Each record must appear in your answer exactly as it does below.

-----

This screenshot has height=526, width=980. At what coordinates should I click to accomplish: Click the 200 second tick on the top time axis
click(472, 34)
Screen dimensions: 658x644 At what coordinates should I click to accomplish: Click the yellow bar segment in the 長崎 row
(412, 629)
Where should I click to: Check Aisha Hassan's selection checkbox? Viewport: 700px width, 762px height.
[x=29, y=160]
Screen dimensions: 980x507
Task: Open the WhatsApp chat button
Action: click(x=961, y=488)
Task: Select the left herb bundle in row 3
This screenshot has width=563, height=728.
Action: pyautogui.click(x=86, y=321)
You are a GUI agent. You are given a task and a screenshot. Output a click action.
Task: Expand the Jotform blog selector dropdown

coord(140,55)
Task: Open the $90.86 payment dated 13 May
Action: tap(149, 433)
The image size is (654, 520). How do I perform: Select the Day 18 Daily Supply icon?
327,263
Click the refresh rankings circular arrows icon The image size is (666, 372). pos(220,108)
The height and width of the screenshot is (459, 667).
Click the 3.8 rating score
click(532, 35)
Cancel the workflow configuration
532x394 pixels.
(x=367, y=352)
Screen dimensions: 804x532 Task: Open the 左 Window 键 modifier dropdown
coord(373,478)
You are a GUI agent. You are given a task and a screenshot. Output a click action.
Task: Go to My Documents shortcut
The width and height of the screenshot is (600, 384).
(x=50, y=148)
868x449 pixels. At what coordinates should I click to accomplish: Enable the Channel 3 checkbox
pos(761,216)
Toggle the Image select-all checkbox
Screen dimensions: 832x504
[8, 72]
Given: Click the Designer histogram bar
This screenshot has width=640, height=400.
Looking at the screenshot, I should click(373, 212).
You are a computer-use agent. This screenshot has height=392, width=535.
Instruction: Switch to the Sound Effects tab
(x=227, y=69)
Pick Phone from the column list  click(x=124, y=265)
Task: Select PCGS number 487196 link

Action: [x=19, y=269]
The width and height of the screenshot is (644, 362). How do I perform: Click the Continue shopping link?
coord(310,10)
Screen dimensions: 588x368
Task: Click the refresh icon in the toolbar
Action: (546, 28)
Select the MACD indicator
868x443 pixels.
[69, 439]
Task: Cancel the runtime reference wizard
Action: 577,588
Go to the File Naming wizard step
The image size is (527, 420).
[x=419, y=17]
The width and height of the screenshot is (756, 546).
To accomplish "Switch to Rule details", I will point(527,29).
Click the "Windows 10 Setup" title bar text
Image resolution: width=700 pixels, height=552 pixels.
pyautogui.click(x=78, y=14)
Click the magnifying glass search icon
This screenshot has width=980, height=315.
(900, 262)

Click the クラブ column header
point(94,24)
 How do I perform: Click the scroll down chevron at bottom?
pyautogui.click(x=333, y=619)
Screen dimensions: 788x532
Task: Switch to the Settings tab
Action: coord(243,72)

-----

*Result of this exercise:*
This screenshot has height=526, width=980. At what coordinates should I click to accomplish: Click the 200 second tick on the top time axis
click(472, 34)
Screen dimensions: 658x644 At what coordinates should I click to accomplish: Click the yellow bar segment in the 長崎 row
(412, 629)
Where should I click to: Check Aisha Hassan's selection checkbox? Viewport: 700px width, 762px height.
[x=29, y=160]
Screen dimensions: 980x507
Task: Open the WhatsApp chat button
Action: click(x=961, y=488)
Task: Select the left herb bundle in row 3
This screenshot has width=563, height=728.
Action: pyautogui.click(x=86, y=321)
You are a GUI agent. You are given a task and a screenshot. Output a click action.
Task: Expand the Jotform blog selector dropdown

coord(140,55)
Task: Open the $90.86 payment dated 13 May
Action: tap(149, 433)
The image size is (654, 520). How do I perform: Select the Day 18 Daily Supply icon?
327,263
Click the refresh rankings circular arrows icon The image size is (666, 372). pos(220,108)
The height and width of the screenshot is (459, 667).
Click the 3.8 rating score
click(532, 35)
Cancel the workflow configuration
532x394 pixels.
(x=367, y=352)
Screen dimensions: 804x532 Task: Open the 左 Window 键 modifier dropdown
coord(373,478)
You are a GUI agent. You are given a task and a screenshot. Output a click action.
Task: Go to My Documents shortcut
The width and height of the screenshot is (600, 384).
(x=50, y=148)
868x449 pixels. At what coordinates should I click to accomplish: Enable the Channel 3 checkbox
pos(761,216)
Toggle the Image select-all checkbox
Screen dimensions: 832x504
[8, 72]
Given: Click the Designer histogram bar
This screenshot has width=640, height=400.
Looking at the screenshot, I should click(373, 212).
You are a computer-use agent. This screenshot has height=392, width=535.
Instruction: Switch to the Sound Effects tab
(x=227, y=69)
Pick Phone from the column list  click(x=124, y=265)
Task: Select PCGS number 487196 link

Action: [x=19, y=269]
The width and height of the screenshot is (644, 362). How do I perform: Click the Continue shopping link?
coord(310,10)
Screen dimensions: 588x368
Task: Click the refresh icon in the toolbar
Action: (546, 28)
Select the MACD indicator
868x443 pixels.
[69, 439]
Task: Cancel the runtime reference wizard
Action: 577,588
Go to the File Naming wizard step
The image size is (527, 420).
[x=419, y=17]
The width and height of the screenshot is (756, 546).
To accomplish "Switch to Rule details", I will point(527,29).
Click the "Windows 10 Setup" title bar text
Image resolution: width=700 pixels, height=552 pixels.
pyautogui.click(x=78, y=14)
Click the magnifying glass search icon
This screenshot has width=980, height=315.
(900, 262)

Click the クラブ column header
point(94,24)
 How do I perform: Click the scroll down chevron at bottom?
pyautogui.click(x=333, y=619)
Screen dimensions: 788x532
Task: Switch to the Settings tab
Action: coord(243,72)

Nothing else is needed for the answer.